# Extract data from PubMed

This notebook shows how to extract information from PubMed records. We will extract:

1. Publication title
2. Publication year
3. Full names of authors
4. Affiliation of each author

By applying minor code modifications, additional information can be extracted, such as keywords or even the full abstract.

The starting point is a small **example list** containing 3 pubmed ids.

The ending point will be a network where **research institutes** and **publications** are the nodes, while the edges connecting them hold the details about **authors** and their **affiliations**. 

-----------------------------------------------------------------------------------

### 1. Import packages, define functions and variables

In [None]:
import xml.etree.ElementTree as ET
from urllib.request import urlopen
import pandas as pd

counter = 0     # Used to compute the 'contribution score' when merging edges in code block [4]
edges = dict()

example_list = ['26046436', '32963239', '28793255']

In [None]:
# Get the normalized institute name from affiliation
def getInstitute(affiliation):
    if 'Burnham' in affiliation:
        return 'Sanford Burnham Prebys';
    elif 'Scripps' in affiliation:
        return 'The Scripps Research Institute';
    elif 'Salk' in affiliation:
        return 'Salk Institute'
    elif 'University of California' in affiliation:
        return 'UC San Diego'
    elif 'La Jolla Institute for Allergy and Immunology' in affiliation:
        return 'LJIAI'
    else:
        return 'Other'

### 2. Extract information from PubMed element tree

In the last part of this block of code, we merge all the edges in the **edges** dictionary that have the same source and target nodes and add the merge count to the dictionary. This will reduce the number of edges between a given instute and a given publication to 1.

In [None]:
edge_idx = {}

for item in example_list:
    efetch = "http://eutils.ncbi.nlm.nih.gov/entrez/eutils/efetch.fcgi?&db=pubmed&retmode=xml&id=%s" % (item)
    handle = urlopen(efetch)
    data = handle.read()

_TASK LIST_:
**A.** Rewrite the PubMed notebook text starting with "In the last" and going on through "handle = urlopen(efetch)", replacing "dictionary" with "mapping".
**B.** Using the PubMed notebook, decide whether each statement agrees with it. Answer yes or no for each and quote the words that decide it. (i) The starting list holds three PubMed ids. (ii) An affiliation that mentions Scripps is returned as 'LJIAI'. (iii) Minor code modifications allow keywords or the full abstract to be extracted too.
**C.** According to the PubMed notebook, what is the variable counter used for?

_MATERIAL_:
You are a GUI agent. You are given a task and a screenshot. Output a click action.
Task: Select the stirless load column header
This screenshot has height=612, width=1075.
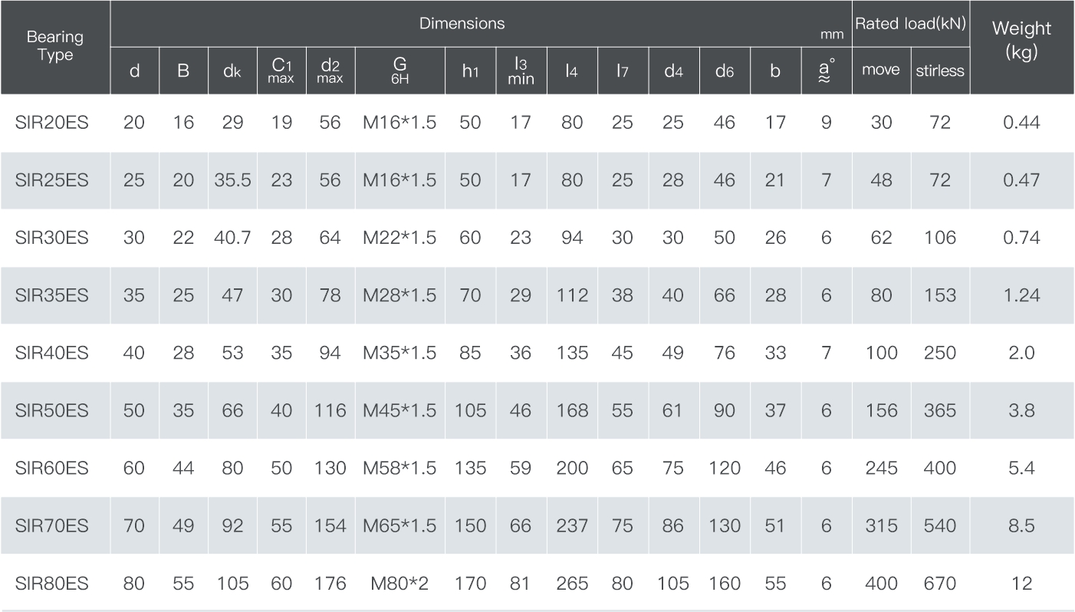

_THE RESULTS_:
**A.**
In the last part of this block of code, we merge all the edges in the **edges** mapping that have the same source and target nodes and add the merge count to the mapping. This will reduce the number of edges between a given instute and a given publication to 1.

In [None]:
edge_idx = {}

for item in example_list:
    efetch = "http://eutils.ncbi.nlm.nih.gov/entrez/eutils/efetch.fcgi?&db=pubmed&retmode=xml&id=%s" % (item)
    handle = urlopen(efetch)

**B.**
(i) Yes: "containing 3 pubmed ids"
(ii) No: "elif 'Scripps' in affiliation:" followed by "return 'The Scripps Research Institute';"
(iii) Yes: "By applying minor code modifications, additional information can be extracted, such as keywords or even the full abstract."

**C.** It is used to compute the 'contribution score' when merging edges in code block [4].